Text -
>>>

Re: Misspelling or Miscoding?

From: Mark Davis ☕️ <mark_at_macchiato.com>
Date: Thu, 19 Jan 2017 08:52:05 +0100

We don't have any set terminology for what you're talking about.

We've often just used 'misspelling' in a broad sense, which can include
visually confusable or identical glyphs. For example, spelling 'of' with an
omicron would be one, as well as a word in a complex script with swapped
marks. And cases of the former occur surprisingly often in web pages:
probably to do with people switching keyboards in mid-stride. They are in
(say) a Greek keyboard, hit omicron and then the Greek character in the 'f'
position, notice it is wrong, and backspace — but just over the character
that 'looks' wrong — then type 'f'.

<<<

Information provided -
>>>

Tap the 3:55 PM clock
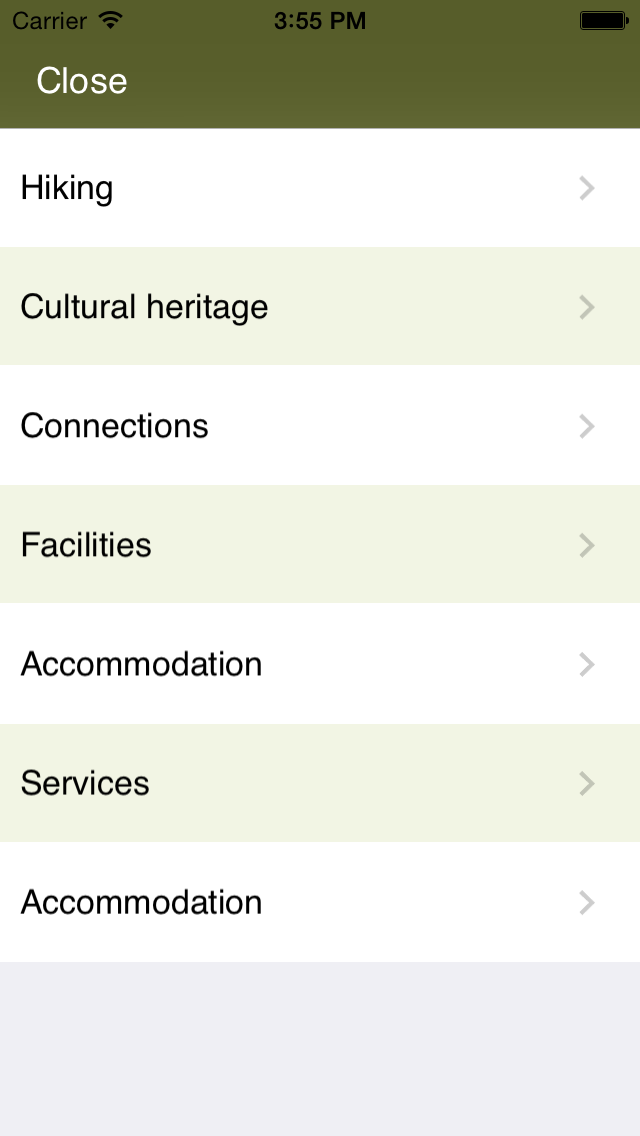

<<<

Task description - Rewrite the email about misspelling from "We've often just" up to and including "then type 'f'.", replacing "omicron" with "small omicron".

Task answer -
We've often just used 'misspelling' in a broad sense, which can include
visually confusable or identical glyphs. For example, spelling 'of' with an
small omicron would be one, as well as a word in a complex script with swapped
marks. And cases of the former occur surprisingly often in web pages:
probably to do with people switching keyboards in mid-stride. They are in
(say) a Greek keyboard, hit small omicron and then the Greek character in the 'f'
position, notice it is wrong, and backspace — but just over the character
that 'looks' wrong — then type 'f'.